La thérapie miroir est une forme d’imagerie mentale. L’imagerie mentale a acquis ses lettres de noblesses dans le domaine du sport où les athlètes répètent mentalement le geste idéal, se positionnent dans un état de performance idéal en vue d’une compétition. Et ça marche… Alors pourquoi ne pas considérer le patient comme un athlète qui cherche à repousser ses limites ? Le problème est que cette méthode de travail demande un apprentissage parfois long. Ce qui est contraire aux enjeux court terme de la rééducation. Par ailleurs, les patients peuvent avoir du mal à imaginer un geste parfait, ceci d’autant plus que le patient souffre de troubles moteurs et sensitifs.

La thérapie miroir offre une réponse dans le sens où elle met à disposition une image du mouvement idéal par le reflet dans le miroir du membre sain. La vue étant le sens dominant chez l’homme, se baser sur un retour visuel permet de fournir un support concret à l’image motrice que doit initier le patient. L’intérêt est donc double, fournir un support à l’initiation de la commande motrice et permettre de réintégrer un membre ou un mouvement dans le schéma corporel du patient.

Enfin, les derniers travaux en IRM fonctionnelle ont montré que les voies neuro-motrices recrutées lors de la vision d’un geste était largement superposables à celles recrutées lors de l’initiation et de la production d’un mouvement. La thérapie miroir permet donc, en plus d’un travail central (sollicitation cérébrale) et périphérique (production motrice), de produire un grand nombre de mouvements simplement par la vision du membre dans le miroir. Cette répétition mentale favorise les mécanismes d’apprentissage et donc de plasticité qui seront à la base de la rééducation, le tout sans une production trop importante de fatigue.

Les preuves cliniques

L’intérêt de la thérapie miroir a été démontré depuis la fin des années 90 avec les premiers travaux du Dr VS. Ramachandran. Depuis, les applications se sont développées et s’ouvrent aujourd’hui aussi bien sur le traitement des douleurs neurologiques que sur la récupération des capacités motrices. La dynamique des travaux de recherche sur le principe de la thérapie miroir, les recommandations de la HAS en France ou encore la synthèse de revue Cochrane attestent bien de l’impact positif de la thérapie miroir en complément d’une prise en charge classique en rééducation.

La présentation doit-être à la portée du patient

Les concepts que nous venons de parcourir ne seront pas simples à appréhender pour tous les patients. Aussi, l’utilisation de mots simples et d’exemples concrets rendra le message d’autant plus accessible à tous les patients.

Cet exercice de présentation nécessite donc une bonne préparation, avec par exemple des entraînements à vide.
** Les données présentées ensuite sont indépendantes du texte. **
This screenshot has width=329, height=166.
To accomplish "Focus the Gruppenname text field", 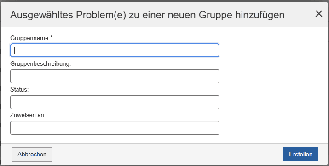I will (115, 50).
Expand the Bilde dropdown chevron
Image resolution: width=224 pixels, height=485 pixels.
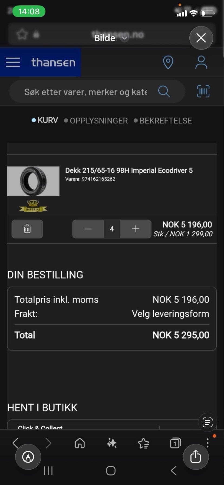click(124, 38)
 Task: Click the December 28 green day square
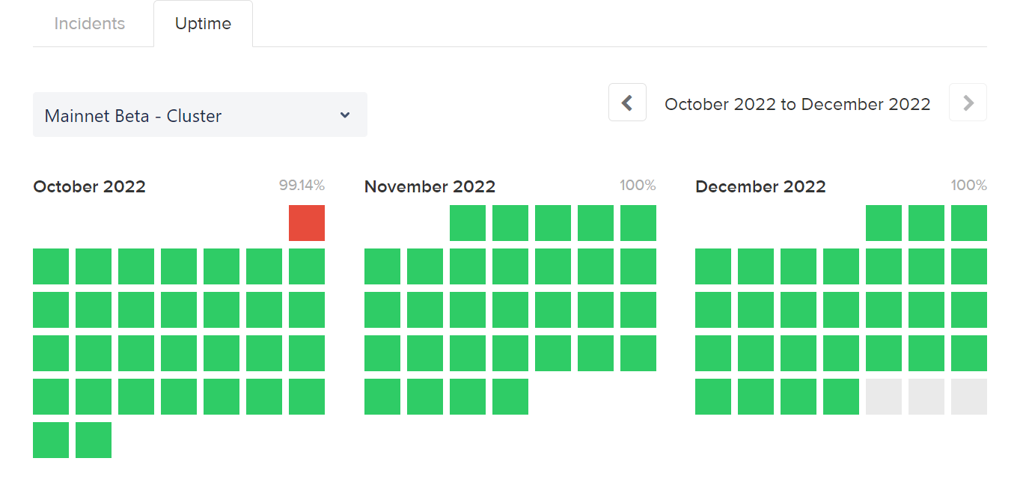[x=841, y=397]
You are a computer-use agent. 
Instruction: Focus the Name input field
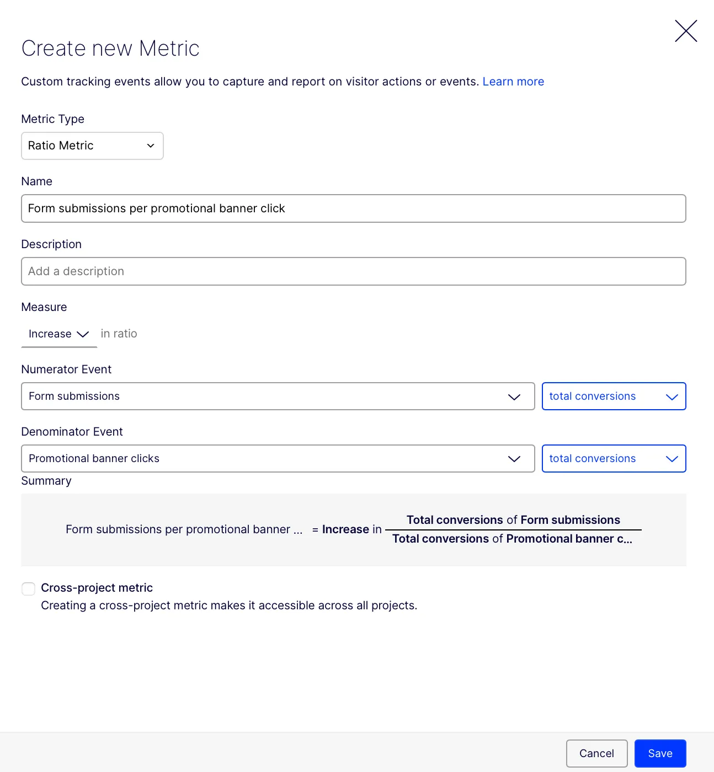point(354,208)
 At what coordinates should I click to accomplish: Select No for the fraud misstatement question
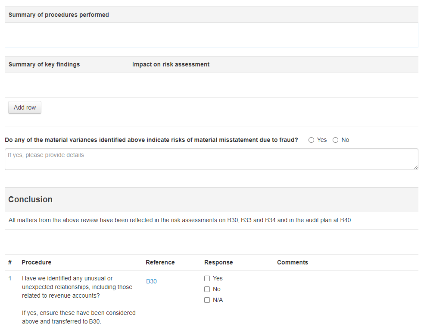tap(335, 140)
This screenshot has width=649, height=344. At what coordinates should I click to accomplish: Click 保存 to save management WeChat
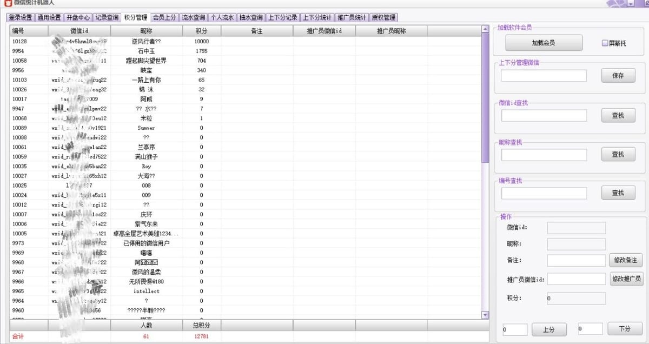[618, 76]
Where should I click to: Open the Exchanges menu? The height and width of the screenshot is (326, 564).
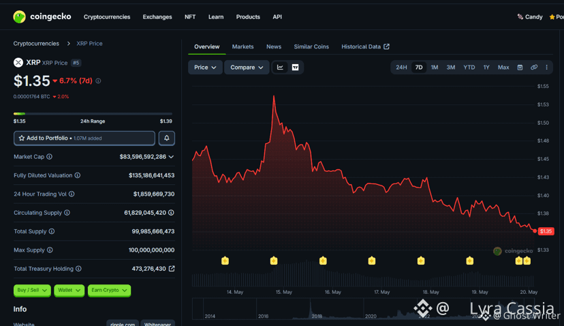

Il convient d’être suffisamment à l’aise pour dérouler son exposé, pour rassurer le patient, et être attentif à ses réactions. Cette présentation peut aboutir à un moment d’échange souvent utile pour éclaircir les points les plus sensibles.

En conclusion

Il nous semble donc essentiel de prendre le temps de présenter ces différents concepts au patient. Cela peut lui permettre de mieux comprendre les objectifs finaux de la thérapie miroir alors que ceux-ci peuvent lui paraître troubles au premier abord.
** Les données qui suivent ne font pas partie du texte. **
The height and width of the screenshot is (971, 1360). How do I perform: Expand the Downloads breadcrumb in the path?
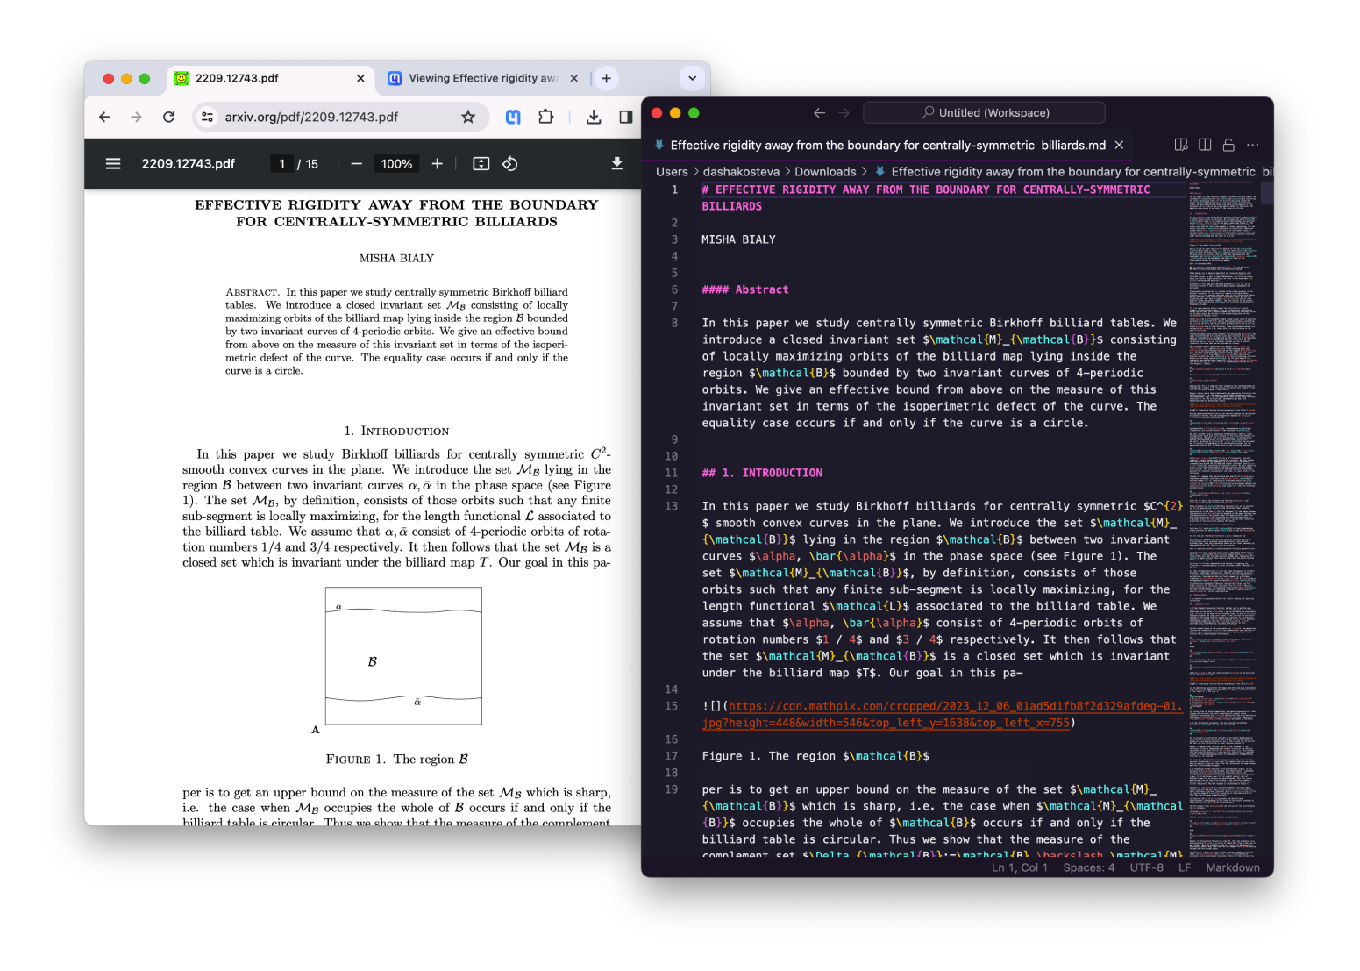[x=825, y=171]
Il est essentiel de le rassurer et de l’intégrer à son propre programme de rééducation. Une rééducation sera toujours meilleure si le patient est pleinement investi dans celle-ci. Par ailleurs, lui montrer les effets bénéfiques permet de rajouter une part de motivation voire même un effet placebo qui pourraient faire la différence…

La clé reste la communication. Utilisez des mots simples, construisez des supports attractifs ou prenez des exemples concrets qui permettront de bien introduire la thérapie et d’engager des échanges.